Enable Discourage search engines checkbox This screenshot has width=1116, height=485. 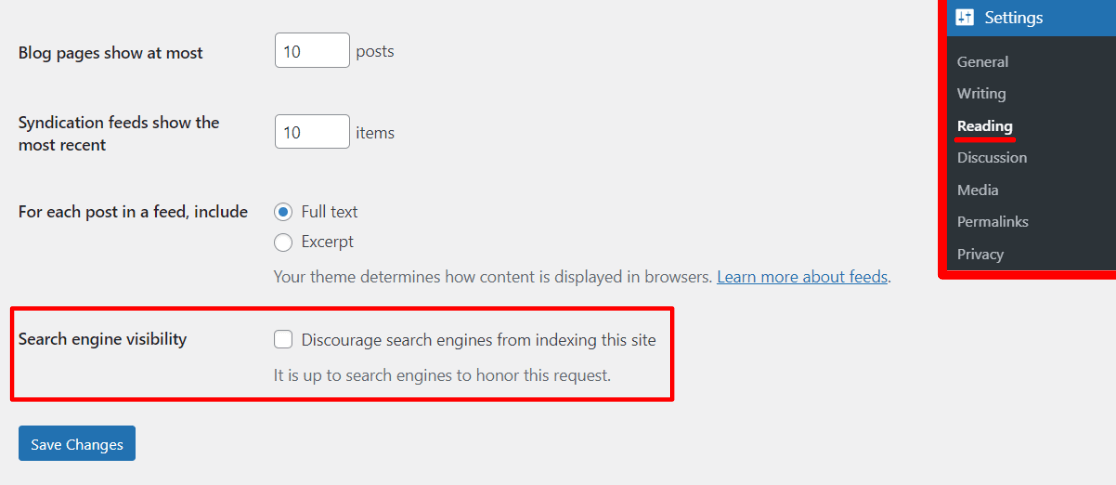(x=283, y=340)
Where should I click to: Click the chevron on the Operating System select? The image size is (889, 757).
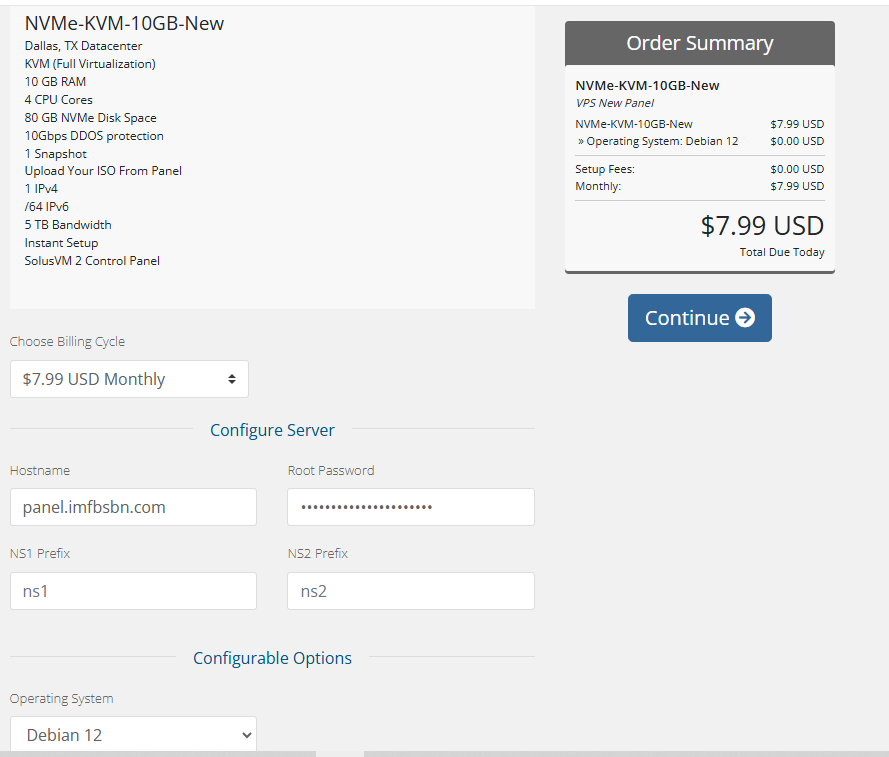[246, 735]
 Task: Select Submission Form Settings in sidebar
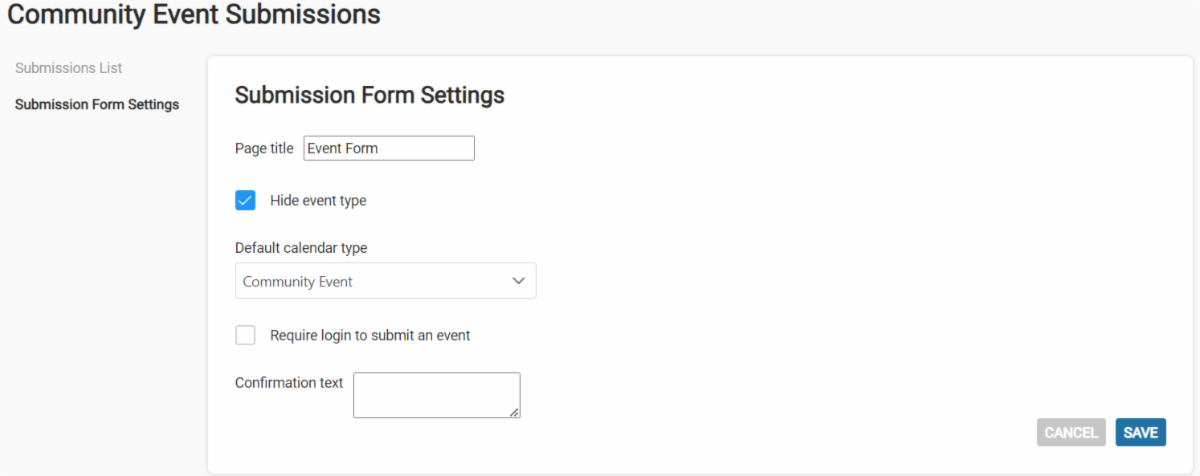click(x=97, y=104)
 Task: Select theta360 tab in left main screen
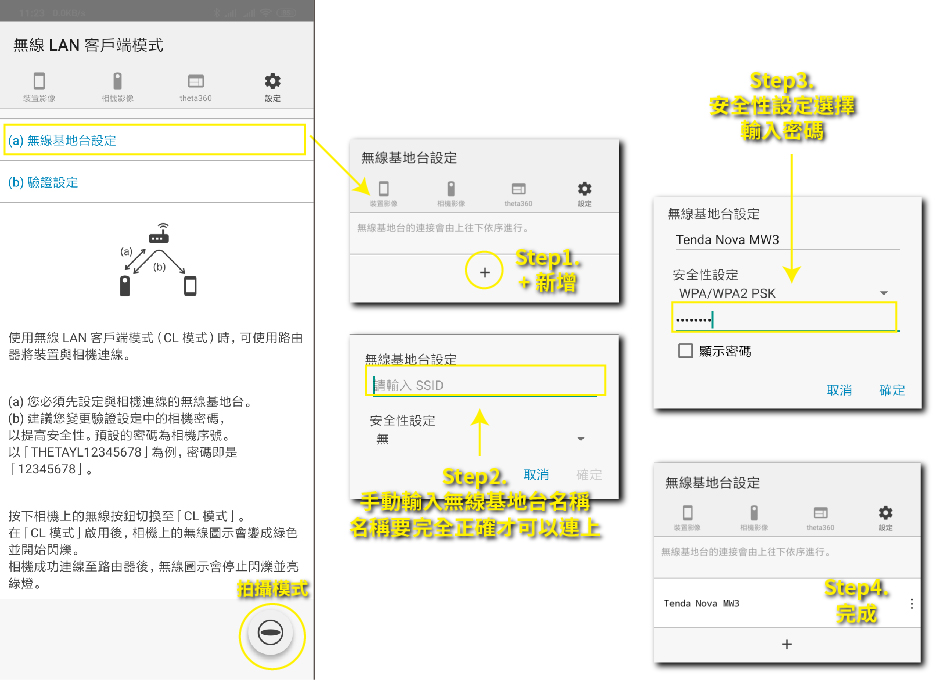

══════════

__WHAT IS NEEDED__
Please reproduce only the lines from the one holding "Where should I" through the final line of the listing above, both included, with each picture left out.

__TASK ANSWER__
Where should I click to: Click the chevron on the Operating System select? The image size is (889, 757).
[246, 735]
 Task: Select Submission Form Settings in sidebar
click(x=97, y=104)
 Task: Select theta360 tab in left main screen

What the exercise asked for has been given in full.